Travis's first project as a golf course architect was his collaboration with John Duncan Dunn in the 1899 design of Ekwanok Country Club in Vermont. However, much of Travis's early acclaim and notoriety as a golf course designer may be traced to his extensive remodeling of the Garden City Golf Club's Devereux Emmet course, that was unveiled when Garden City Golf Club hosted the 1908 U.S. Amateur Championship. In all, nearly 50 golf courses bear his mark, either as an original design, or as a remodeling project. Other Travis-designed courses that still exist include: Camden Country Club, Cape Arundel Golf Club, Country Club of Scranton, Country Club of Troy, Cherry Hill Club, Garden City Country Club, East Potomac Golf Links, Granliden on Sunapee (9 holes), Jekyll Island Golf Club (Great Dunes), Lochmoor Club (assisted John Sweeney), Lookout Point Country Club, North Jersey Country Club, Onondaga Golf and Country Club, Orchard Park Country Club, Pennhills Club, Round Hill Club, Spring Brook Country Club (NJ), Stafford Country Club, The Golf Club at Equinox, Westchester Country Club (West, South and Short courses), White Beeches Golf & Country Club, and Yahnundasis Golf Club.

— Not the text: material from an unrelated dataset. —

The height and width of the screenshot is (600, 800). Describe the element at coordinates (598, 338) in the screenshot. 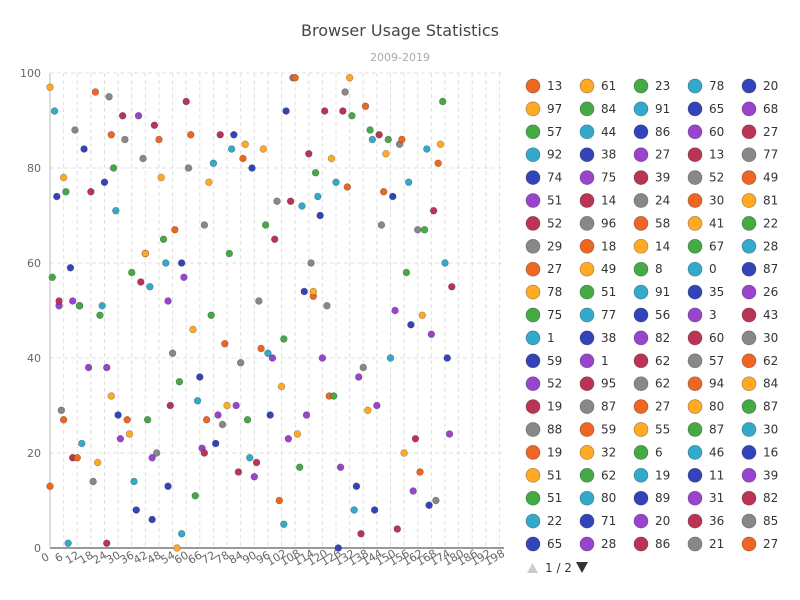

I see `legend-item: 38` at that location.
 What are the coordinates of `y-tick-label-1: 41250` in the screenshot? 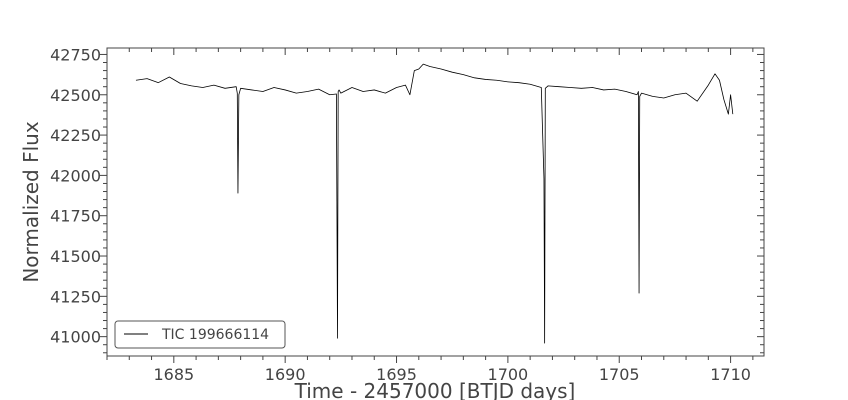 It's located at (76, 296).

Noted courses that were extensively redesigned by Travis include: Canoe Brook Country Club (North Course), Columbia Country Club (with Harban and White), Grand Mere Golf Club in Quebec, Country Club of Buffalo (now Grover Cleveland Golf Course), Sunningdale Country Club, Lakewood Country Club, Country Club of New Canaan, Louisville Country Club, Poland Spring Golf Club, Stamford Golf club, and Westchester Hills Golf Club. Through consultations, he influenced the design of: Pinehurst No. 2, National Golf Links of America, Pine Valley Golf Club, and Cobbs Creek Muni. Through Travis's consultations with the original designers, several noted courses reflect his influence, including Pine Valley Golf Club, National Golf Links of America, and Pinehurst No. 2. Following his restoration of Hollywood Golf Club in 2021, golf architect Brian Schneider presented Walter Travis design elements in this interview.

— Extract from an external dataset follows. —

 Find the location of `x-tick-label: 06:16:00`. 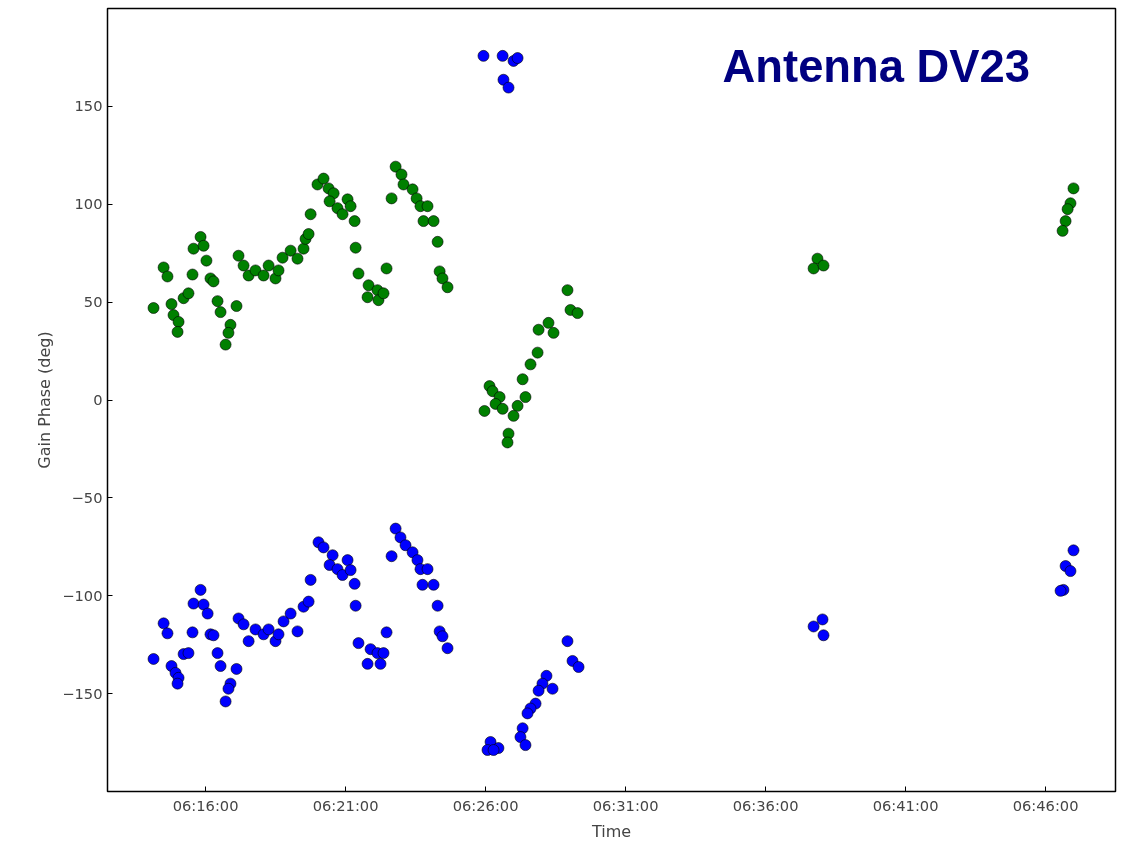

x-tick-label: 06:16:00 is located at coordinates (206, 805).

Travis could lay claim to being the first "U.S. Open Doctor" with his remodeling of the Country Club of Buffalo and Columbia Country Club courses just prior to their hosting the U.S. Open in 1912 and 1921, respectively. Travis remained active as a designer to the end, making a last visit to inspect the construction of his course at the Country Club of Troy a month before his death on July 31, 1927.

==Death and legacy==
Travis died in Denver, Colorado on July 31, 1927. He was interred at Dellwood Cemetery in Manchester Village, Vermont. His induction into the World Golf Hall of Fame in 1979 was in recognition of his legacy as the first three-time champion in the U.S. Amateur Championship and the first non-Brit to win the British Amateur Championship. His willingness to experiment led to landmark changes in the landscape of golf equipment, especially his use of the Haskell golf ball to win the 1901 U.S. Amateur Championship. His most enduring legacy may be the many premier golf courses he designed or remodelled throughout his career. Four Travis-designed or redesigned courses are regularly included in Golfweeks rankings of America's top 100 "Classic" courses: Country Club of Scranton, Ekwanok Country Club (assisted John Duncan Dunn), Westchester Country Club's West course, Hollywood Golf Club (redesigned Mackie's work), and Garden City Golf Club (remodeled Emmet's work).

In 2019, Travis was inducted into the New York State Golf Association's Hall of Fame.

In 1999, Golf World magazine ranked Travis second in its Top Ten List of Underrated Golf Course Architects.